Using Amazon for pricing (cheaper than my local hardware store), a basic annual bevy of seeds, fertilizers, and chemicals for a small lawn amounted to following:
- Scotts Turf Builder Grass Seed – Pacific Northwest Mix, 7-Pound – $27.99
- Scotts 5 M Turf Builder Weed and Feed 15 lb. – $19.99
- Bayer Advanced 32 oz. Ready-to-Spray Fungus Control for Lawns – $19.97
- Spectracide Triazicide 20 lb. Lawn Insect Killer Granules – $10.48
That’s $78.43 annually just in seeds and chemicals for a small lawn like my own. (I didn’t pick anything fancy in this list either, just the cheap stuff.) If you add in some annual lawnmower maintenance and fuel, you’re easily into $100+ per year.
It’s very possible to spend a whole lot more, especially if you have a larger lawn.
Tame That Green Demon
After years of trying to maintain a nice lawn in the summer I finally just said “forget it”. It’s not worth it. For me, there is absolutely no reason to justify the expense and time required to maintain a beautiful green status symbol in my front yard.
Here in the Pacific Northwest, a mere 3 months of the year are nice enough for outdoor activities (when we might actually use the lawn). The rest of the year it rains so frequently that nobody wants to stand around in my soggy front yard.
So I gave-up taking trying to keep the Green Demon green. I purposely neglect him now — Sometimes I don’t mow every week. I fertilize extremely rarely. I won’t dump chemicals on it to kill weeds or bugs. I let my lawn dry out in the summer and only give it the barest minimum of water (keeping the lawn dormant and barely alive).
Even doing that, my last water bill was $251! Yeesh!
Yes, the grass dries out and turns yellow in the summer. It isn’t pretty. There are bare patches and moss. It isn’t a lush green space. But you know what? I don’t care! Let it look ugly! I’m not ashamed of it. When the rainy season begins again in October, it’ll green up again.
Everybody repeat after me — “Fuck You Green Demon! I am not a member of the British aristocracy. I do not need to have a beautiful green lawn to show off my extreme wealth and success.

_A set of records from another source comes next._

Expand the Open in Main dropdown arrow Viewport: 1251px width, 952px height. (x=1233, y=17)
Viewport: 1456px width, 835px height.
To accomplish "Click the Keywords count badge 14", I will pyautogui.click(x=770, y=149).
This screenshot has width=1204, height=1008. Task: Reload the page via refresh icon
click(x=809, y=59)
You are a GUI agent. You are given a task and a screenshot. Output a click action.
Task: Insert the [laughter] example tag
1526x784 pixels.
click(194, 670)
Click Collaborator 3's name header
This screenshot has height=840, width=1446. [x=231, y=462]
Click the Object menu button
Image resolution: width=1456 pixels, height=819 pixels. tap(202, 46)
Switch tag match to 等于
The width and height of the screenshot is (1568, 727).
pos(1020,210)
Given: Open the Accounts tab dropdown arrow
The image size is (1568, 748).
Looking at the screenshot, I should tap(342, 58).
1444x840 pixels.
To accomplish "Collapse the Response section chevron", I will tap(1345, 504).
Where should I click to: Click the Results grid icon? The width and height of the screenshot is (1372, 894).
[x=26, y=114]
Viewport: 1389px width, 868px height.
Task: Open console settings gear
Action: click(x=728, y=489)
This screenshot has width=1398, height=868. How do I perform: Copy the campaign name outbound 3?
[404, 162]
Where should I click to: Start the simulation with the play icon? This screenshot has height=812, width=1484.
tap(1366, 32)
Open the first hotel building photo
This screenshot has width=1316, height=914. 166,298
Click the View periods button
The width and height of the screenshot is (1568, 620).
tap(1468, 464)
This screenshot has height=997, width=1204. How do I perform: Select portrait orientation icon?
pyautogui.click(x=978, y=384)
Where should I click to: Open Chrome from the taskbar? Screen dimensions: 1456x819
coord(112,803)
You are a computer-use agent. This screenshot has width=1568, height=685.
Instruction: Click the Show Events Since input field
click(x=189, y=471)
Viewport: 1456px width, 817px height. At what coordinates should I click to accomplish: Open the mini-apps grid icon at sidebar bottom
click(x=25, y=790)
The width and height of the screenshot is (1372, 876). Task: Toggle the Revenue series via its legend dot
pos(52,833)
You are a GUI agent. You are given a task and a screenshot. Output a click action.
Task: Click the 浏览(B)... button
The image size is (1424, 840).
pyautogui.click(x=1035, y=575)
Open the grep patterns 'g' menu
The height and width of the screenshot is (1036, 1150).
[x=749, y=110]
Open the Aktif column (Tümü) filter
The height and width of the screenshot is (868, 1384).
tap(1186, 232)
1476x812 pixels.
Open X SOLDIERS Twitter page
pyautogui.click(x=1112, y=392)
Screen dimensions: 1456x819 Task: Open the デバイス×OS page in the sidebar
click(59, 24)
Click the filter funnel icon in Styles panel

I will not be your servant!”
If you’re a like-minded person, a great move (besides doing the “bare minimum”) is killing your lawn. Yes, killing it!
There’s a growing movement amongst like-minded folks who actually do this — killing useless lawns, and putting in vegetable gardens instead.
While I don’t always agree that hobby gardening is done in an economic manner, even wasteful gardening is better than dumping perfectly good resources onto the Green Demon.
A few years ago we tried this out — we killed a section of our front our lawn, and put a garden space in it. We mainly growing garlic there, but this year we’re also trying out tomatoes and eggplant.
The best part about growing your own garlic (besides using it in homemade salsa) is that you don’t need to water it in the summer months — garlic does most of its growing in the fall, winter, and spring! You simply harvest it when garlic dries out in summer!
Of course, being the economic gardener that I am, we didn’t spend a dime on these garlic plants. Our initial “start” came from a single bulb given by a friend. Each year we save a dozen of the largest cloves for re-planting each fall.
It’s a beautiful frugal cycle that actually produces something of value!
Not convinced yet? Don’t get me wrong — I completely understand that having a lush and beautiful yard helps your property value. Real estate buyers love a beautiful yard, and are willing to mortgage their lives away for it — but you only need that value to be realized when you sell.
When I do finally decide to sell my home, I’ll probably put some serious effort into making the lawn beautiful again. But not right now.
For now, I’m ignoring the Green Demon and saving my money. Instead, I believe having a beautiful portfolio of passive income earning assets is a far better thing to maintain.
So be afraid Green Demon! — I plan to do the absolute bare minimum to keep you alive.